Doğayla barış insanla barıştır, siyasetle toplumla sanatla, kültürle barıştır. Bu barışı ikame etmek için Newrozun yol haritasını takip edelim. Adım adım, özgürlüklere, eşitlik ve adalete yükselelim; insan haklarına, emekçilerin sorunlarına eğilelim.
Bunun yolu farklılıklarımızın birer eşit, birer kurucu olduğu bir demokratik cumhuriyetin ikamesiyle mümkündür.
Bunu ikame edelim.
Büyük beddeler ödeyerek bu güne gelindi. Bayramlar da yasaktı. Umut, barış kardeşlik kaosların kurbanıydı. Kimliğini kaybetmiş ülke, her şeyi ve herkesi kimliksizleştirme çabasında kanlı bir süreci tırmandırmak için elinden geleni ardına koymayan siyasal yönetimlere mahkumdu. Bu, iç kanamaları ölümcül hele getiriyordu.
Üzerinde hükümran oldukları toprakları, tarihi ve sosyal dokularıyla tanımayanlar, farklılıklara yaşam hakkı da tınımıyordu; bu coğrafyada ayrı varlık olmak her türden felaketi kabüllenmek demekti. Newrozu bu acılarala, kanlı bir gün haline çevrildi. Bayram, umut, sevinç yeraltına girmişti. Milliyetçilik belasıyla birlikte, çitlerle bölünen doğal coğrafyalar, ortak değerlerini yitirmeye zorlanıyordu. Bu bir zorlamaydı, her zorlama gibi de bir yere kadardı.
Newroz bu baskılar altında bir direnme günü olarak toplumsal hafızamıza işlendi. Newroz, yaşam hakkını, doğanın yaşam hakkı kadar özgürce varolma çabasını, ağır bedeller ödeme pahasına, direnerek dile getiriyordu. Bu bayrak, bu coğrafyada Kürt halkının özverileriyle resmi bir tatil olarak anlam kazandı. Bu halk, bu hak talebinin arkasında dik dururak sonuç aldı. Hepimiz adına alınan bu sonuçta Newroz, özgürlüğe doğru bin milin ilk adımını attı.

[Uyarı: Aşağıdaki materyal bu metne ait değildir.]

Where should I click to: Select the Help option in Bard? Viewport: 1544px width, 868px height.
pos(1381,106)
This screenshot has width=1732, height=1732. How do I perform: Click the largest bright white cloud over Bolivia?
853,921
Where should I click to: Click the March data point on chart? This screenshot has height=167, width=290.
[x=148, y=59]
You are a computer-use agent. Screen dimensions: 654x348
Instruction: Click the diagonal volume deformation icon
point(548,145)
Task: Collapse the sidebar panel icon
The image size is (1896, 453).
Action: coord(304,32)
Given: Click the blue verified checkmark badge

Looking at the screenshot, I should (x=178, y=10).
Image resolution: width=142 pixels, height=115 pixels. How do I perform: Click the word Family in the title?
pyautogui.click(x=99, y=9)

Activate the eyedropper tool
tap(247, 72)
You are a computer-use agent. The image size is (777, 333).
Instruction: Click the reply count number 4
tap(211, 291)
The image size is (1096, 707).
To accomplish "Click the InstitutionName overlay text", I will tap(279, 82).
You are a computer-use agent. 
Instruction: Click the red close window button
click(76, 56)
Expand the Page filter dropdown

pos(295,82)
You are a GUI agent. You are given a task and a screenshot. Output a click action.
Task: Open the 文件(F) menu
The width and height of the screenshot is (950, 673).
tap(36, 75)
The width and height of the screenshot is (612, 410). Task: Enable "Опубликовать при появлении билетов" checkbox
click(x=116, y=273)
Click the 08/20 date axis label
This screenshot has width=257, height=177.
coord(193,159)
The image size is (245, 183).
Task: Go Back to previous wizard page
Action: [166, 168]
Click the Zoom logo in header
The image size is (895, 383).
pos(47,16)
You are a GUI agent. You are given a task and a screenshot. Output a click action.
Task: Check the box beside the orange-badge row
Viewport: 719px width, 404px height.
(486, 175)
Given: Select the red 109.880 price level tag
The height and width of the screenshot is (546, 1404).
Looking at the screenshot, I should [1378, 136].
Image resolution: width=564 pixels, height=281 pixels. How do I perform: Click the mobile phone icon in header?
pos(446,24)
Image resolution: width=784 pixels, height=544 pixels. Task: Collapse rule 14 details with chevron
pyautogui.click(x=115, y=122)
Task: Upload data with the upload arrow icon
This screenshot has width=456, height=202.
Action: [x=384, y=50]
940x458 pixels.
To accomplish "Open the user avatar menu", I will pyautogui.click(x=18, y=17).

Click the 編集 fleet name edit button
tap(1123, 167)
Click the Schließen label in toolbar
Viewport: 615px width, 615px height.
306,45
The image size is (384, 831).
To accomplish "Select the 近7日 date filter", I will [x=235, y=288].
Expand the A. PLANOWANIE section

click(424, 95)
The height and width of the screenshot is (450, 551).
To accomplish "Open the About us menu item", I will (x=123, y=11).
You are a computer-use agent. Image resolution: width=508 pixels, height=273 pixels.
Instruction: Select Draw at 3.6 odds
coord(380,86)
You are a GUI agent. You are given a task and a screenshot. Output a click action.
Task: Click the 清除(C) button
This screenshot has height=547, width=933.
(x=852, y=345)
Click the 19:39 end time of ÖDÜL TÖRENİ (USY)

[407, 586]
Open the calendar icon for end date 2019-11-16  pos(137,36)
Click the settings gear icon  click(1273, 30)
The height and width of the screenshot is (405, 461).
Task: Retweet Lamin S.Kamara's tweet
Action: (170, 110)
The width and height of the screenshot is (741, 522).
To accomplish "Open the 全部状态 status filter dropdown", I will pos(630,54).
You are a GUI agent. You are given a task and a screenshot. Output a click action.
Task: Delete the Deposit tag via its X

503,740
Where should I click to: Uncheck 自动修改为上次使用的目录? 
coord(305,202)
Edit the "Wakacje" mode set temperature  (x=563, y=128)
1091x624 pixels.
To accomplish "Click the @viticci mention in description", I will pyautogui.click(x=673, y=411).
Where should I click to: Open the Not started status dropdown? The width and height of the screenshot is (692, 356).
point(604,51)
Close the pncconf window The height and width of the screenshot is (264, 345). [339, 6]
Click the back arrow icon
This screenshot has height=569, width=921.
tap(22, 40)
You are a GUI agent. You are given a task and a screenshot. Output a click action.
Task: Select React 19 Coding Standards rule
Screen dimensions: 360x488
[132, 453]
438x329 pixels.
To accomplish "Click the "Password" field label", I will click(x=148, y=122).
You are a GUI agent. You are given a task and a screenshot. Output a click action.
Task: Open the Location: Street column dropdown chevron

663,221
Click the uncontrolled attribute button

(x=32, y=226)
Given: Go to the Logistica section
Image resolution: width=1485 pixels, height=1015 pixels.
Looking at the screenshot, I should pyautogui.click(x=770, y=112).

Newroz resmi bayram ilan edildi. Bu adım kendi dengelerinin özgür adımı değildi. Bir ayağı aksak adımdı. Her dengesiz adımda olduğu gibi, bu adımda da el çabukluğunun yarattığı dengesizlikleri taşıyordu. Bu günün gerçek bir özgürlük adımı olması, tüm değerlerin özgürlüğüne bağlıydı.
Halkı özgür olmayan bir bayram özgürce kutlanamaz. Resmi olması bu gerçeği değiştiremez.
Newroz, hala acıların, umutların, aşılması gereken dev sorunların, simgesi olmaya devam ediyor. Newroz, doğanın özgürlük için çizdiği bir yol haritasıdır. Bu pusulayı görmezden gelenler, başkalarına çektirdikleri acının esiri olurlar. Kaoslarını, kimlik bunalımlarını aşmamış bir toplumun, tarihiyle cesurca yüzleşmeden bu yol haritasını izlemesi mümkün değildir. Doğa kabuğunu soyduğu gibi toplumlar da eskimiş, tarihsel işlevini kaybetmiş kabuklarını, statülerini değiştirmekle yükümlüdürler. Bu olmadan hiç bir yol haritası izlenemez. Bir ülkenin en büyük hadikabı bu dımları atmaktaki kararsızlıktır. Ortak ülkemizde Newrozun yolu, bu handikabın engelleriyle, statülerin kahredici ilkelliğiyle kesilmiştir; yeniden doğuşun simgesi olmaya devam etmesi bundardır. Acının da umudun da Newrozda anlam bulan tanımı budur.
Doğanın bu güne kazandırdığı anlam, yaşamın yeniden tazahürüdür. Bahara giriştir. Yenilenme kabuk soymadır. Doğanın en kaba haliyle yaşama geçirdiği bu adımı siyasetin ilkel akılları algılamamakta direnmektedir. Bunun için de her türlü zulüm çarkını çalıştırmaktan geri durmamaktadır. Bu noktada zorbalık, siyasal erkin elinde doğaya da insana da insan topluluklarına karşı da bir direniş olarak kendini göstermektedir. Bu olumsuz duruşun sonuçlarından acı çeken yine insandır insanlıktır. Ortak coğrafyada yaşamın adaleti, sadece ezileni değil ezenin arkasında olduğu toplumsal etkinlikleri de esir alarak ezmektedir. Acı, devletin çağdışı statülerini korumak için insana karşı bir dayatma olarak sergilenmektedir.
Newroz, doğanın özgürlük dilidir. Bu dili algılayıp bilince çıkarmak, özgürlükler önünde kendi eliyle koyduğu engelleri kaldırabilmekle mümkündür. Doğa bunun da yollarını gösteriyor, kış uykusundan uyanmak, adım adım yapraklardan dallara, filizlerden çiçeklere ve sonuçta meyvelere kadar uzanan evrimi takip etmek bir yol haritasıdır. Bu anlamıyla, demokratik açılım sürecini başaşağı çeviren ilkel akıllar, doğayala da savaş halindedir.
Oysa doğayla barış insanla barıştır, siyasetle, toplumla, sanatla, kültürle barıştır. Bu barışı ikame etmek için, Newrozun yol haritasını takip edelim. Adım adım, özgürlüklere, eşitlik ve adalete yükselelim; insan haklarına, farklılıklarımızın ve emekçilerin sorunlarına eğilelim.
Bunun yolu eşitler olarak demokratik bir cumhuriyeti ikame etmekten geçer. Bunu ikame edelim.
Bu coğrafyayı bin yılların emekleriyle anavatan haline çevirmiş, ilk kez yaşama açmış, kendisi kadar sonradan gelenlere de bir yaşam zemini olarak sunmuş Kürt halkının ve tüm halkların Newrozunu kutluyorum. Doğanın yol haritasını yaşamda ikame etmek için, demokrasi güçlerini özgün ve özgür örgütlenmeleriyle mücadeleye omuz vermeye davet ediyorum.